This week has been a fight for joy. I mean some days or maybe most days you really have to work at it. Sometimes joy has to be intentional. You have to want it and you have to work for it by controlling your mind, emotions, perspectives, etc. 

This week has been stressful on me for weird reasons. Today I really wanted to fight for joy, but after having Elizabeth scream, shout, and grunt at me for an hour over hair, clothes, and who knows what all else, I was ready to give up the fight and drop her off at school and head back for the covers. But Brent and I had an appointment at 10:30, so no luck with my plan. We had our meeting and then the lady said, "you know I've never really heard your adoption story." We get this open-ended sentence occasionally and it usually results in me and Brent explaining a short, yet in depth, explanation of details of our story and winds up leaving the hearer confused because we both tend to talk at once. So there are circles and rabbits going all over the place. I sort of feel sorry for people when we tell them the details. I mean, honestly, you just have to live it to understand it. 

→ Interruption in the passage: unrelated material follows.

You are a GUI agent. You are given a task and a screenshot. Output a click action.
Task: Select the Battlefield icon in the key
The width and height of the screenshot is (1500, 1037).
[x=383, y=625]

Today though, we recounted the part about God providing the money. The part about how we had no debt from the adoption and actually had a surplus of funds in the adoption account. That's really my favorite part of the whole thing. I love to talk about it.  I almost teared up right there in her office! Something about recalling God's provision and faithfulness out loud does your soul good. Wonders, even. 

Then she asked about how soon after our adoption did we move and that led to another story, but amazingly enough, proved that my faith in a faithful God can waiver, even when He just proved Himself just 2 months prior. 

I am just like the Israelites in the Old Testament, being rescued one minutes and complaining and wondering in the desert the next.  Wondering of God will still prove Himself or will He give up. Of course that is my unbelief and lies Satan twists and stabs in the heart and mind.

My goal for this month is to read Choosing Gratitude by Nancy Lee DeMoss. It's the month of Thanksgiving. I thought it might be appropriate. I have also been taught that praise and gratitude are tools to defeat complaints and doubts. They renew your mind and soul.


So during hard times, you must fight for joy.

A few more tidbits:

Elizabeth has discovered fall. It is so delightful! I love hearing her exclaim over the yellow trees and saying it's so beautiful over and over again.